By analyzing existing cross correlation between Martin Marietta Materials and Waste Management, you can compare the effects of market volatilities on Martin Marietta and Waste Management and check how they will diversify away market risk if combined in the same portfolio for a given time horizon. You can also utilize pair trading strategies of matching a long position in Martin Marietta with a short position of Waste Management. Check out your portfolio center. Please also check ongoing floating volatility patterns of Martin Marietta and Waste Management.
Diversification Opportunities for Martin Marietta and Waste Management
0.75 | Correlation Coefficient |
Poor diversification
The 3 months correlation between Martin and Waste is 0.75. Overlapping area represents the amount of risk that can be diversified away by holding Martin Marietta Materials and Waste Management in the same portfolio, assuming nothing else is changed. The correlation between historical prices or returns on Waste Management and Martin Marietta is a relative statistical measure of the degree to which these equity instruments tend to move together. The correlation coefficient measures the extent to which returns on Martin Marietta Materials are associated (or correlated) with Waste Management. Values of the correlation coefficient range from -1 to +1, where. The correlation of zero (0) is possible when the price movement of Waste Management has no effect on the direction of Martin Marietta i.e., Martin Marietta and Waste Management go up and down completely randomly.

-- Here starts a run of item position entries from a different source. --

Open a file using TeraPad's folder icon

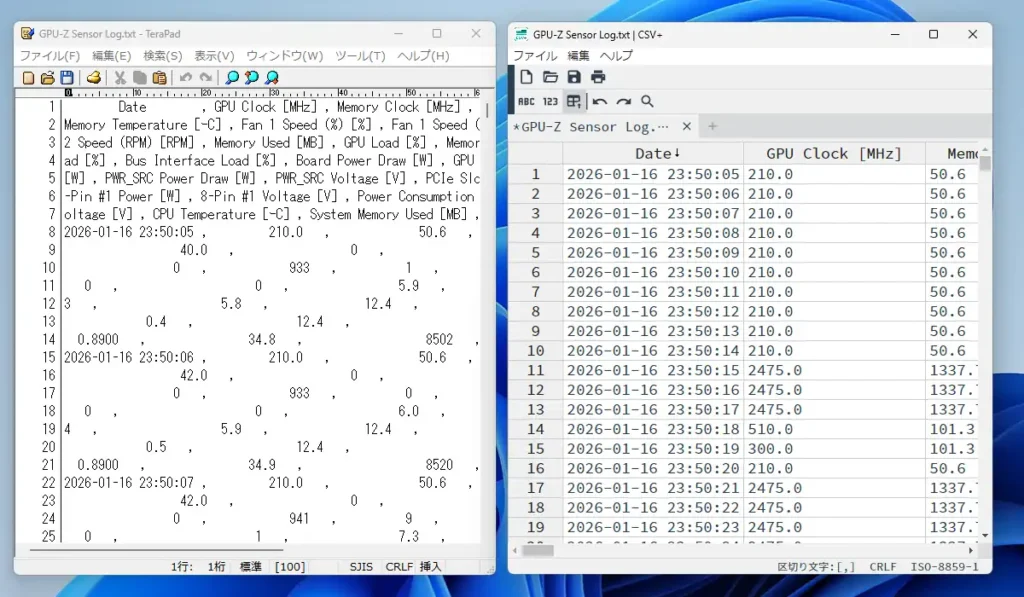(x=48, y=77)
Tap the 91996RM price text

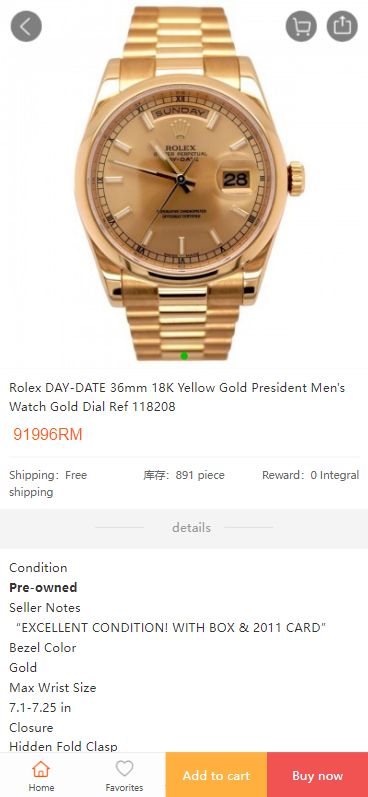(48, 435)

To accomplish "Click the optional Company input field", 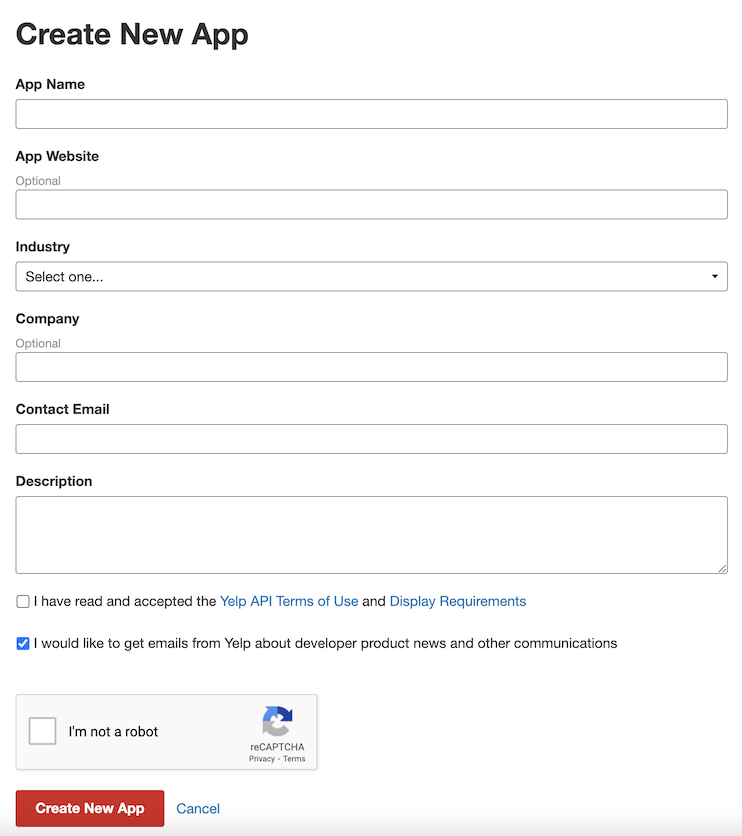I will coord(371,367).
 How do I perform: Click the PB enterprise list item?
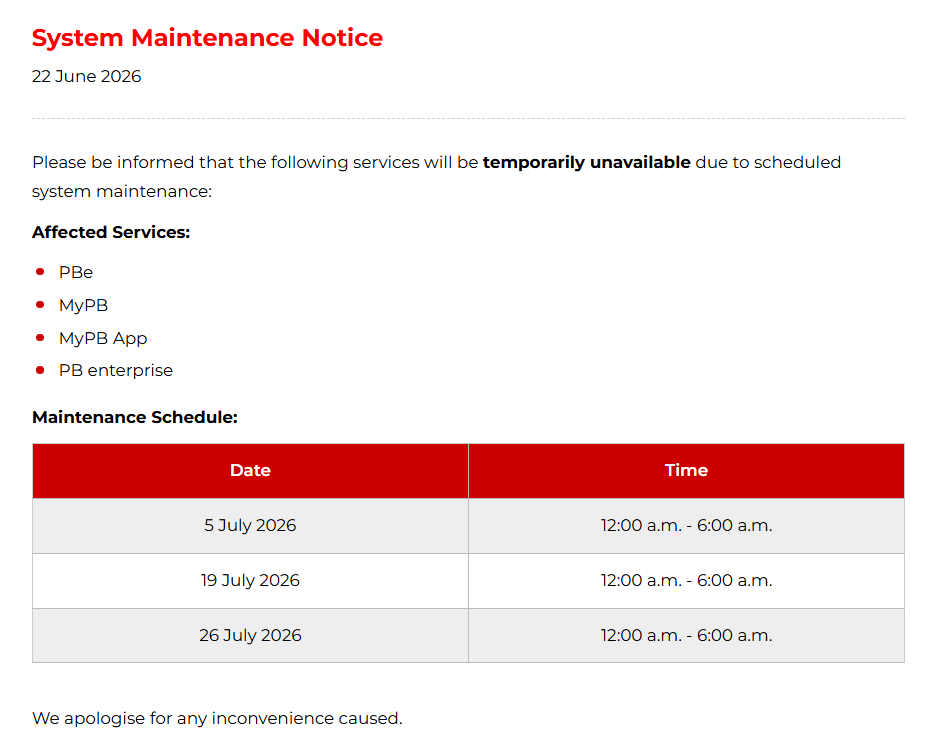[x=116, y=371]
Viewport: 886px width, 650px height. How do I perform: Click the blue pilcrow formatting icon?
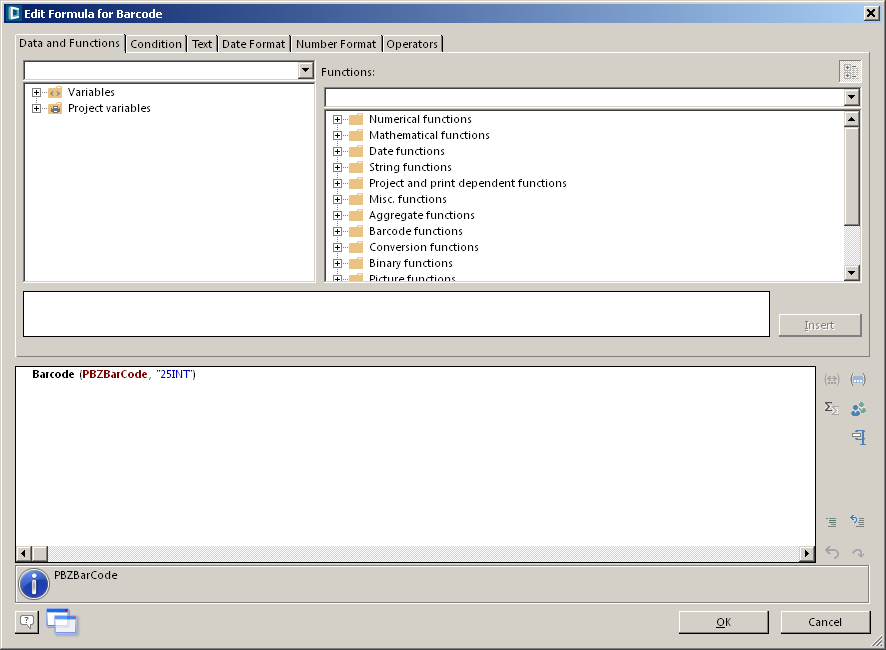(x=857, y=437)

Pair Corralation between Martin Marietta and Waste Management
Assuming the 90 days trading horizon Martin Marietta Materials is expected to generate 1.31 times more return on investment than Waste Management. However, Martin Marietta is 1.31 times more volatile than Waste Management. It trades about 0.07 of its potential returns per unit of risk. Waste Management is currently generating about 0.07 per unit of risk. If you would invest 32,774 in Martin Marietta Materials on October 29, 2024 and sell it today you would earn a total of 19,566 from holding Martin Marietta Materials or generate 59.7% return on investment over 90 days.
Time Period | 3 Months [change] |
Direction | Moves Together |
Strength | Significant |
Accuracy | 100.0% |
Values | Daily Returns |
Martin Marietta Materials vs. Waste Management
Performance |
Timeline |
Martin Marietta Materials |
Waste Management |
Martin Marietta and Waste Management Volatility Contrast
Predicted Return Density |
Returns |
Pair Trading with Martin Marietta and Waste Management
The main advantage of trading using opposite Martin Marietta and Waste Management positions is that it hedges away some unsystematic risk. Because of two separate transactions, even if Martin Marietta position performs unexpectedly, Waste Management can make up some of the losses. Pair trading also minimizes risk from directional movements in the market. For example, if an entire industry or sector drops because of unexpected headlines, the short position in Waste Management will offset losses from the drop in Waste Management's long position.Martin Marietta vs. AECOM TECHNOLOGY | Martin Marietta vs. Vishay Intertechnology | Martin Marietta vs. Micron Technology | Martin Marietta vs. Computershare Limited |
Waste Management vs. FUYO GENERAL LEASE | Waste Management vs. Benchmark Electronics | Waste Management vs. Richardson Electronics | Waste Management vs. Sixt Leasing SE |
Check out your portfolio center.Note that this page's information should be used as a complementary analysis to find the right mix of equity instruments to add to your existing portfolios or create a brand new portfolio. You can also try the Portfolio Backtesting module to avoid under-diversification and over-optimization by backtesting your portfolios.